May 25 2010 PHI v NYM Game 1. Phuck You World


What can I say ? It's been a week of demoralizing loses at the hands of teams beneath our playing ability. It's fucking infuriating. The lesser man in me wants to call all knuckle-ball pitchers fucking cheating faggots and hope someone with greater means than I shoves R.A. Dickey's  right hand into a wood-chipper in a sort of morbid re-imagining of that scene in Kingpin. You fucking know the one. Yes, I know this kind of attitude is counter-productive in every way but the fantasy kept me from beating my wife all day. You can't take that away from me. I kid, I kid but I'm sure there were a few domestic calls to certain precincts south of Washington Avenue last night. That you can blame on no-one but the Phils. It's their fault, really.......

Last night's game was typified in every aspect by the top second inning. Howard singles on a line drive off of Dickey's elbow, which was awesome, and then Rooster and Raul followed suit. Bases loaded. The Landscaper of Sanity has all the power in his little, powerful Panamanian hands with no fucking outs. What happens? A fucking ground out to Dickey and 1-2-3 double play. Moyer fucking strikes out 2 batters later. Result of this inning: zero runs, much like the rest of the fucking game. No runs, not one. 0- 8 loss. To the mets. Just typing this makes me want to commit genocide.  I've been avoiding the computer and ESPN all day, instead being a normal person who doesn't let strangers dictate his mental state of being. I actually got a furious dizzy spell that induced mild vomiting as a result of this game.

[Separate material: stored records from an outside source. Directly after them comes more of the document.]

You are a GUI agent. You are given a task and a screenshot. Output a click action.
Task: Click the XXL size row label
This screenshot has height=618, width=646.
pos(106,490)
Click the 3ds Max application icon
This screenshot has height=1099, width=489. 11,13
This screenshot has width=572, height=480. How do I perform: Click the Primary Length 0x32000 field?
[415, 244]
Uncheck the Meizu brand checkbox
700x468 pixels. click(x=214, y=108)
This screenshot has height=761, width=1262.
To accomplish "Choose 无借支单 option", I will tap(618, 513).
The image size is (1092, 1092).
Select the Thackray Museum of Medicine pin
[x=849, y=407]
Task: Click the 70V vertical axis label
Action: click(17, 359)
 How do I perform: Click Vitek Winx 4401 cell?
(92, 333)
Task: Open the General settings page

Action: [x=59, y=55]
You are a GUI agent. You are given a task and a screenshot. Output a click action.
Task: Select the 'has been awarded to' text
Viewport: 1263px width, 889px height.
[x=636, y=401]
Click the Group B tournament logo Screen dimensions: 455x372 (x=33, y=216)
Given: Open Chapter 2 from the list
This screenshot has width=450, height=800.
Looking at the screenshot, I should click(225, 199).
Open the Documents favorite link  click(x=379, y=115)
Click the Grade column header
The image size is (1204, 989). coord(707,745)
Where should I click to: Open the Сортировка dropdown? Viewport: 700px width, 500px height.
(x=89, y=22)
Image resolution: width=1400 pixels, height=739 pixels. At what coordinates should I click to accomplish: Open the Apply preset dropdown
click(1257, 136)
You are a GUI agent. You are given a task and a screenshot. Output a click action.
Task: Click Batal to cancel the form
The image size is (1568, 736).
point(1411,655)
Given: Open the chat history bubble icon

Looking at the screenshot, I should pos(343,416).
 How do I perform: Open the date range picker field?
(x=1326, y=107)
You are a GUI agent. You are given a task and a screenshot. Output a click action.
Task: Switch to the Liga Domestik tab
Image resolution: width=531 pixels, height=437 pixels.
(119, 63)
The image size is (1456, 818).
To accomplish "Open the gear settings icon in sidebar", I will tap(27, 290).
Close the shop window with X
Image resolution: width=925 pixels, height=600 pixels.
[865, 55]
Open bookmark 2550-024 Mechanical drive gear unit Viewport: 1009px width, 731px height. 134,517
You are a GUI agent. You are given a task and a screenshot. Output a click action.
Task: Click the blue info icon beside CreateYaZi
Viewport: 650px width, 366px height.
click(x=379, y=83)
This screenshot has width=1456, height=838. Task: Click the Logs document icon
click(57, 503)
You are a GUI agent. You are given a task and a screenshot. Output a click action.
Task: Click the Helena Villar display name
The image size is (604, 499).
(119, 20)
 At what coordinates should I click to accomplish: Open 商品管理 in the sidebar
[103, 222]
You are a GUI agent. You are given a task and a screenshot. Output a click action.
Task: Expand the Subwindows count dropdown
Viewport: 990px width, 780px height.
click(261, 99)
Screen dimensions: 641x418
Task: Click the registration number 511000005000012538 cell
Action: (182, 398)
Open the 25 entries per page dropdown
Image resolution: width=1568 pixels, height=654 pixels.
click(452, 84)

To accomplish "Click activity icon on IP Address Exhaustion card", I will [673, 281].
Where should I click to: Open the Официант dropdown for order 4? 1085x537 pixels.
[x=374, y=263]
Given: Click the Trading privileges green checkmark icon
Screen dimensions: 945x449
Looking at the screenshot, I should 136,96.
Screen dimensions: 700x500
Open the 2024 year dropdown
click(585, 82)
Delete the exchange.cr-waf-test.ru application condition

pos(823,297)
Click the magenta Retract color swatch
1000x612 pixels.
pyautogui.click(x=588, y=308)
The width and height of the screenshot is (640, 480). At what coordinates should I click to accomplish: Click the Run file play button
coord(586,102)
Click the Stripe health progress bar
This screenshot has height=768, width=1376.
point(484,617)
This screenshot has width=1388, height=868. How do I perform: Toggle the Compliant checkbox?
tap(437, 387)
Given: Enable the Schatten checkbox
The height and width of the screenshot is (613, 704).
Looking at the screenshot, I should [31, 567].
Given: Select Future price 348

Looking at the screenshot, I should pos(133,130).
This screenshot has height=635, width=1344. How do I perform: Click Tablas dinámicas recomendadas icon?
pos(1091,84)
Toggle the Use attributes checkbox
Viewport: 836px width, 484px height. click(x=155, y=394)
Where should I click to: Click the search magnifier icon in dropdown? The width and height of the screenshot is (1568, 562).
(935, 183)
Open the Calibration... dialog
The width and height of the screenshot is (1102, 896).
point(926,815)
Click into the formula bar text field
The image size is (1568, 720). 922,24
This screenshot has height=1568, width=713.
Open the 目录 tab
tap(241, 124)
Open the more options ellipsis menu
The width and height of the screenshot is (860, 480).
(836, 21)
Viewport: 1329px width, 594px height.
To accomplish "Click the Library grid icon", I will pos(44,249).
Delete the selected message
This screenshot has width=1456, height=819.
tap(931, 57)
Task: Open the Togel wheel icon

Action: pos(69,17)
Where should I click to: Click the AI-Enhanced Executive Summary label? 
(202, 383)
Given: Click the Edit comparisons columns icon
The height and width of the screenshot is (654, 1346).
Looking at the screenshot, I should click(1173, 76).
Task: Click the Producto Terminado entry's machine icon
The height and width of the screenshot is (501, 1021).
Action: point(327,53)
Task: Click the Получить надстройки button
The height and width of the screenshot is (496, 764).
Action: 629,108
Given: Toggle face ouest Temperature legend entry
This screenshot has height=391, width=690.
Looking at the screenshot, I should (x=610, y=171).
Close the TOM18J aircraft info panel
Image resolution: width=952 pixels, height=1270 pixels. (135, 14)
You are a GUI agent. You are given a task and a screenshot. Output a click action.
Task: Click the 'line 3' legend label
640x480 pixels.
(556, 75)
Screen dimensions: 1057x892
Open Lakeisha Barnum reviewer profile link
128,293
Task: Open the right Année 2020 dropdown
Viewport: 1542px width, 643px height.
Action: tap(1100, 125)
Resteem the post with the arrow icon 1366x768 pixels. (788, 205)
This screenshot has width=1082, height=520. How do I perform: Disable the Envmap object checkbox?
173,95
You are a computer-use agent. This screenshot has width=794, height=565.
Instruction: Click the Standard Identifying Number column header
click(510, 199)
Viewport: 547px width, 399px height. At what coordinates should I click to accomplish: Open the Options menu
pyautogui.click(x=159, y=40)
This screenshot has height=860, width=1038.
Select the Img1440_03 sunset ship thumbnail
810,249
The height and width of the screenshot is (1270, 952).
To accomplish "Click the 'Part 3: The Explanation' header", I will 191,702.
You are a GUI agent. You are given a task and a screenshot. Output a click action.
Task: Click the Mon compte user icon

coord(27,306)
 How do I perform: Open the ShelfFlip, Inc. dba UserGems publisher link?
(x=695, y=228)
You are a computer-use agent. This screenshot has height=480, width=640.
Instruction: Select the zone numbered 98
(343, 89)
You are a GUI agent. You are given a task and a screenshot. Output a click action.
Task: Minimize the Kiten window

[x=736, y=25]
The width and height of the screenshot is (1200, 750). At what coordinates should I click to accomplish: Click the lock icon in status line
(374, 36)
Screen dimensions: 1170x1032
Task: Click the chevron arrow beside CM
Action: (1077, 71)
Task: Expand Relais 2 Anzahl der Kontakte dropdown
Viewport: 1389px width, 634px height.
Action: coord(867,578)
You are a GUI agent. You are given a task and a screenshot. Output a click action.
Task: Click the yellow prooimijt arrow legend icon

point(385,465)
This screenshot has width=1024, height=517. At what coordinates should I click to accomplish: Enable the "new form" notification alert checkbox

I'm serious, it makes me physically ill when the Fightin's play like this. It's not their fault, they are men who do their job very well for the most part. I've just become unhealthily desperate for the win. This is fucked. The game has become a detriment to my health. I know this sounds silly that a man of my proclivities and physical prowess would let a simple test of bats and balls dictate my happiness but it has become a sobering truth. I really wake up everyday throbbing for the game. It's the first thing I do everyday, sometimes I wake up at 3am to watch day-games and I often have dreams of the game to be, something like 3-4 nights a week. I feel like I'm in the beginning stages of entitlement that comes with the winning team, Yankee's Fan Syndrome (This is not a good feeling but I feel it's nothing like the smug cock-sucker blues those Jay-Z fans up the turnpike really feel when their show-ponies lose it so I write off these self-accusations). On off-days I feel listless and have a air of worthlessness wash over me. Off days after a loss are even worse. I'm a terribly unhappy shithead until they pull it together again and sometimes that doesn't happen. It's awful. I wouldn't have it any other fucking way. Someday my son will feel this way.Go get 'em tonight, Phils. WIN! I might murder my family if not. Definitely my in-laws.

So, Followers, to conclude today's semi-psychotic rant I will liken last nights play to the auspicious performance of one Godfrey Zaburoni, a 31 year old Zimbabwean ex-pat acrobat who's been pasted on every news outlet in Australia for the last 2 days with the charge of knowingly cramming HIV into12 women's vaginas. This clown was a contestant on the utter waste of a network slot Australia's Got Talent program and and is a complete ass-hat. Imagine catching AIDS from this dickhead. I think I'd rather scrape the lining of Joan Rivers' uterus on live television than have to come forth as one of the "hundreds of women" that have let this turd hit it raw.



Of course they revel in the fact that this guy is AFRICAN. I guess when you're an ex-pat and you start giving people HIV your Australian citizenship is automatically revoked. Good thing I'm going for that as we speak.....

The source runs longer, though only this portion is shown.